Collected data entries:
○ ○ ○
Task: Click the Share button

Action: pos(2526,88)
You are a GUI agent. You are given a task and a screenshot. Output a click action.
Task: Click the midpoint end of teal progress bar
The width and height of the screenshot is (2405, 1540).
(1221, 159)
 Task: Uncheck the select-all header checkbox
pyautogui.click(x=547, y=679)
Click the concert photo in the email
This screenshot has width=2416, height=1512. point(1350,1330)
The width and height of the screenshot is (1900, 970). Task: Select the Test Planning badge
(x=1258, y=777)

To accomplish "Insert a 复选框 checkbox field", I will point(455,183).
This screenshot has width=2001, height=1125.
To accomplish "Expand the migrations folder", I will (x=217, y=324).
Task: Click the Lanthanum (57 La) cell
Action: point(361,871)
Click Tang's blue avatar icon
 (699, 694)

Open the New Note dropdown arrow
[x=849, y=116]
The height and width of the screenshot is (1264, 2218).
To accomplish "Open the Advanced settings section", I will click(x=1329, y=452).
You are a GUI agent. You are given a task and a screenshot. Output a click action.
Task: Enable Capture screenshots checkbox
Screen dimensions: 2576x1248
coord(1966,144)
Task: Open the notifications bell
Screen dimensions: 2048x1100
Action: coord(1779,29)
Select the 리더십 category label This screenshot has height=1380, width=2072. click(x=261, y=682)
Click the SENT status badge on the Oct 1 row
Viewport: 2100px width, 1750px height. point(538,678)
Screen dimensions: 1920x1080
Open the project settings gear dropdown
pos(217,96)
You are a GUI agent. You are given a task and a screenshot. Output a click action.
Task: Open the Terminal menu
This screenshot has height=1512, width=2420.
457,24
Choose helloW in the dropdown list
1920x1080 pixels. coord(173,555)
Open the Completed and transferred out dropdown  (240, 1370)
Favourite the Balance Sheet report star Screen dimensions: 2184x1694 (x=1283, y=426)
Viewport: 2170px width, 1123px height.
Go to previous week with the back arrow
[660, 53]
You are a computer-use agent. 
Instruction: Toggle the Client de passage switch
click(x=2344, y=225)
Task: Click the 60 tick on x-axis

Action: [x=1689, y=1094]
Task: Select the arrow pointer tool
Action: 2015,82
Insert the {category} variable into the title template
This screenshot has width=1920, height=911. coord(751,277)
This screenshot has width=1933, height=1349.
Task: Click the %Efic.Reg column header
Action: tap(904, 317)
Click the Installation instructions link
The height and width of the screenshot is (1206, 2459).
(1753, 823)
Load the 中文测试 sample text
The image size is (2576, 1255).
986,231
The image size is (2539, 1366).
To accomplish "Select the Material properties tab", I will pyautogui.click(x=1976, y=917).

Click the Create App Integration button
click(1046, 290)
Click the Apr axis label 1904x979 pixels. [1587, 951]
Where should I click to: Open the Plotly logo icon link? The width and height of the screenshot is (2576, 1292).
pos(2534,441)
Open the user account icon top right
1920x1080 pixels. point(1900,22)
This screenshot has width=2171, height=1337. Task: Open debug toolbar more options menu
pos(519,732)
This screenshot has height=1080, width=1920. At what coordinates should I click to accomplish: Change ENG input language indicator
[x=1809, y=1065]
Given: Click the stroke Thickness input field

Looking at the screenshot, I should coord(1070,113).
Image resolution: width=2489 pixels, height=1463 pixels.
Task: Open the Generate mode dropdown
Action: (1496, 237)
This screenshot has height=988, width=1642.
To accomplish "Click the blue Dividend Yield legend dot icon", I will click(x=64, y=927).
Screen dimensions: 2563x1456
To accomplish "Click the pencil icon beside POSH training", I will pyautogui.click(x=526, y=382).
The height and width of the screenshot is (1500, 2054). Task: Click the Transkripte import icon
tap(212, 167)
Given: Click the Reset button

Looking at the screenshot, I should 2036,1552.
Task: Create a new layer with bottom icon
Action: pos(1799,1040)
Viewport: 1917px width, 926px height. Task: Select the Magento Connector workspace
○ ○ ○
■ WHAT TO WORK ON ■
Give back the data above exactly, so that every line matches.

■ OUTPUT ■
Task: Click the Share button

Action: pos(2526,88)
You are a GUI agent. You are given a task and a screenshot. Output a click action.
Task: Click the midpoint end of teal progress bar
The width and height of the screenshot is (2405, 1540).
(1221, 159)
 Task: Uncheck the select-all header checkbox
pyautogui.click(x=547, y=679)
Click the concert photo in the email
This screenshot has width=2416, height=1512. point(1350,1330)
The width and height of the screenshot is (1900, 970). Task: Select the Test Planning badge
(x=1258, y=777)

To accomplish "Insert a 复选框 checkbox field", I will point(455,183).
This screenshot has width=2001, height=1125.
To accomplish "Expand the migrations folder", I will (x=217, y=324).
Task: Click the Lanthanum (57 La) cell
Action: point(361,871)
Click Tang's blue avatar icon
 (699, 694)

Open the New Note dropdown arrow
[x=849, y=116]
The height and width of the screenshot is (1264, 2218).
To accomplish "Open the Advanced settings section", I will click(x=1329, y=452).
You are a GUI agent. You are given a task and a screenshot. Output a click action.
Task: Enable Capture screenshots checkbox
Screen dimensions: 2576x1248
coord(1966,144)
Task: Open the notifications bell
Screen dimensions: 2048x1100
Action: coord(1779,29)
Select the 리더십 category label This screenshot has height=1380, width=2072. click(x=261, y=682)
Click the SENT status badge on the Oct 1 row
Viewport: 2100px width, 1750px height. point(538,678)
Screen dimensions: 1920x1080
Open the project settings gear dropdown
pos(217,96)
You are a GUI agent. You are given a task and a screenshot. Output a click action.
Task: Open the Terminal menu
This screenshot has height=1512, width=2420.
457,24
Choose helloW in the dropdown list
1920x1080 pixels. coord(173,555)
Open the Completed and transferred out dropdown  (240, 1370)
Favourite the Balance Sheet report star Screen dimensions: 2184x1694 (x=1283, y=426)
Viewport: 2170px width, 1123px height.
Go to previous week with the back arrow
[660, 53]
You are a computer-use agent. 
Instruction: Toggle the Client de passage switch
click(x=2344, y=225)
Task: Click the 60 tick on x-axis

Action: [x=1689, y=1094]
Task: Select the arrow pointer tool
Action: 2015,82
Insert the {category} variable into the title template
This screenshot has width=1920, height=911. coord(751,277)
This screenshot has width=1933, height=1349.
Task: Click the %Efic.Reg column header
Action: tap(904, 317)
Click the Installation instructions link
The height and width of the screenshot is (1206, 2459).
(1753, 823)
Load the 中文测试 sample text
The image size is (2576, 1255).
986,231
The image size is (2539, 1366).
To accomplish "Select the Material properties tab", I will pyautogui.click(x=1976, y=917).

Click the Create App Integration button
click(1046, 290)
Click the Apr axis label 1904x979 pixels. [1587, 951]
Where should I click to: Open the Plotly logo icon link? The width and height of the screenshot is (2576, 1292).
pos(2534,441)
Open the user account icon top right
1920x1080 pixels. point(1900,22)
This screenshot has width=2171, height=1337. Task: Open debug toolbar more options menu
pos(519,732)
This screenshot has height=1080, width=1920. At what coordinates should I click to accomplish: Change ENG input language indicator
[x=1809, y=1065]
Given: Click the stroke Thickness input field

Looking at the screenshot, I should coord(1070,113).
Image resolution: width=2489 pixels, height=1463 pixels.
Task: Open the Generate mode dropdown
Action: (1496, 237)
This screenshot has height=988, width=1642.
To accomplish "Click the blue Dividend Yield legend dot icon", I will click(x=64, y=927).
Screen dimensions: 2563x1456
To accomplish "Click the pencil icon beside POSH training", I will pyautogui.click(x=526, y=382).
The height and width of the screenshot is (1500, 2054). Task: Click the Transkripte import icon
tap(212, 167)
Given: Click the Reset button

Looking at the screenshot, I should 2036,1552.
Task: Create a new layer with bottom icon
Action: pos(1799,1040)
Viewport: 1917px width, 926px height. Task: Select the Magento Connector workspace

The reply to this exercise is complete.